Business models that had been challenged by issues like the rise of online shopping and the decrease in brick-and-mortar footfall, but had not done enough about them, are the ones fighting for survival.

“So we have all these insolvencies piling up,” Faltmann added. “But really it is structural change to the sector that is badly needed.”

For example, Germany has far too much inner-city shopping real estate, Faltmann said. Although the number of consumers going to brick-and-mortar stores plummeted during COVID-19 lockdowns, customer footfall in inner cities had been falling long before that, statistics show.

There were already a lot of empty storefronts in Germany’s smaller towns and cities. The pandemic saw even more of them and the trend becomes a vicious circle because, as observers say, the more of a concrete wasteland inner cities become, the fewer people want to go there.   

The Signa Group’s many financial problems don’t help either. The Austrian real estate firm was responsible for the Galeria Karstadt Kaufhof chain of around 90 department stores — the chain has declared insolvency three times since 2020, received state bailouts of more than 700 million euros and previously had more than 170 stores. Anybody who’s ever visited smaller German towns and cities knows these are often a focal point in central shopping districts. Now they’re at risk. Some already stand empty. 

Galeria Kaufhof store in Mainz, Germany.

Galeria Kaufhof store in Mainz, Germany.

Ralf Roletschek

So while the pandemic may have accelerated the trend for fewer shoppers in town, it didn’t create it.

After all, the share of online apparel sales in Germany has been growing for years and German online giant Zalando has benefited from this. Around 40 percent of all sales of fashion and accessories are now made online in Germany.

Asked whether Germany’s apparel sector has perhaps fallen behind other European nations or is more conservative in some way, Reutlingen University’s Strähle doesn’t think so. “Germany is the largest clothing market on the European continent, with some tough barriers to entry, which makes local producers and retailers more cautious about questioning their business models,” he suggested. “If you want to try something different, it’s a big deal and a lot of money. So people are less likely to experiment.”
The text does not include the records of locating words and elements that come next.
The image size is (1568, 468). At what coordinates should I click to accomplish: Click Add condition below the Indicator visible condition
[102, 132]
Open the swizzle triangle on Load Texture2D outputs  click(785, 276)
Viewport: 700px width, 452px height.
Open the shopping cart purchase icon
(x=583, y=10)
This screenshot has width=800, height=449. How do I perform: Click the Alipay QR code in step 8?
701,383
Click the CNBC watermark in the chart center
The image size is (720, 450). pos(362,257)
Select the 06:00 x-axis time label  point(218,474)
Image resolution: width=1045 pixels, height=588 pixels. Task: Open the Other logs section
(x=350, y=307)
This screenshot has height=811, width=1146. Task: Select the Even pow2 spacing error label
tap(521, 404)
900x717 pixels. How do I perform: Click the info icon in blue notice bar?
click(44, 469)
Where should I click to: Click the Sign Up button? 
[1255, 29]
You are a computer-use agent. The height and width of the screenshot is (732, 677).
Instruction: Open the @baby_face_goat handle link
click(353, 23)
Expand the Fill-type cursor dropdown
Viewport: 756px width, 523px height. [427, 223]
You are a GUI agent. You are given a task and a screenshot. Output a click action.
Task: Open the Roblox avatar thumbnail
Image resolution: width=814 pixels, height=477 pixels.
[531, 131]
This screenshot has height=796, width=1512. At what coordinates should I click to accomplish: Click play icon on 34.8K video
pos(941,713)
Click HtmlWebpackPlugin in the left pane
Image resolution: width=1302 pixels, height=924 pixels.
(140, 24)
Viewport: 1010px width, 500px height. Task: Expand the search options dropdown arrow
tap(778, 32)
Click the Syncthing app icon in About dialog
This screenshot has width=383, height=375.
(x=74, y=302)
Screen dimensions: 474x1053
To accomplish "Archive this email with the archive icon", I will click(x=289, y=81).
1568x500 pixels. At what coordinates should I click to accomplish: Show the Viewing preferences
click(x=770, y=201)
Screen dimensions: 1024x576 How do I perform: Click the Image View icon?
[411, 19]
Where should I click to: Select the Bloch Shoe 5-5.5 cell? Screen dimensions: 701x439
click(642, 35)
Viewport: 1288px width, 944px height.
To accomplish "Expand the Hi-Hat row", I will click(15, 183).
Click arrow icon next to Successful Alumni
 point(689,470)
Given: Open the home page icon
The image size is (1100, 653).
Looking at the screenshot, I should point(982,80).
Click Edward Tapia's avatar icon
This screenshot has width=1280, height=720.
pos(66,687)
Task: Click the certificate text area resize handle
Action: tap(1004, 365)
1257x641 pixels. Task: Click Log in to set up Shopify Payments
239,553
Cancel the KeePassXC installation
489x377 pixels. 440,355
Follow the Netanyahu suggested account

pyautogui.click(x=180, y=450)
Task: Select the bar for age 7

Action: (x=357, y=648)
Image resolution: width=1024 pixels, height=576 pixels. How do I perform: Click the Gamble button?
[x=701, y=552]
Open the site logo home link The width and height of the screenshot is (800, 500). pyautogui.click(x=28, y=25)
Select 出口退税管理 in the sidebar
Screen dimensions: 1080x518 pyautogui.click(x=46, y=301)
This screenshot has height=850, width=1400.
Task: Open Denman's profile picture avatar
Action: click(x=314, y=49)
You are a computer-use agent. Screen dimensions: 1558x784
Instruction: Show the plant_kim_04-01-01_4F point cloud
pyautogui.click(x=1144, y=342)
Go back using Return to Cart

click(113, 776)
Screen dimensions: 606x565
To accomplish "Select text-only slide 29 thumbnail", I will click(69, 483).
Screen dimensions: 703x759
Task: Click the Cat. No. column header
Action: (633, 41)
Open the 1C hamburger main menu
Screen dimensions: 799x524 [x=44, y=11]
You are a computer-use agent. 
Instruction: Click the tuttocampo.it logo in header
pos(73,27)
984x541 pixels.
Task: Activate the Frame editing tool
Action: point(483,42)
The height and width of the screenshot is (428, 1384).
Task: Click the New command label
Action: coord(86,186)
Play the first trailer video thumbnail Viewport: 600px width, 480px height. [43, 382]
McKinsey’s Berg also pointed to how the sector as a whole has developed over the past 10 to 15 years. “If you look at the top line development of the industry over that period, it’s all flat at best, with 1 to 2 percent growth or decline most of the time,” he told WWD. “So the industry as such is not growing. This means if you want to be successful in this market and you want to grow, you need to grow at the expense of somebody else.”

In particular there is pressure on mid-price apparel, Berg noted, with categories like premium and affordable luxury eating into that market from the top, then value and discount clothing pushing into it from the bottom. Many of the big-name German insolvencies are from the midmarket category.

In other words, Berg argued, the German market is very competitive. “And I think the reality we have now is not coming by surprise. Apparently some players have not taken care of their homework when it was due.”

At the same time, this will open up opportunities in Germany, Berg argued. “There are always pockets of growth,” he concluded. “If you look at the last five years, you see how sports was one of those pockets, casualization was another, so were sneakers. So there is always something in fashion. And if you have that consolidation in German apparel, and there are some not very competitive formats and players that are exiting, that also creates opportunities for other players to gain market share or compete in that segment.”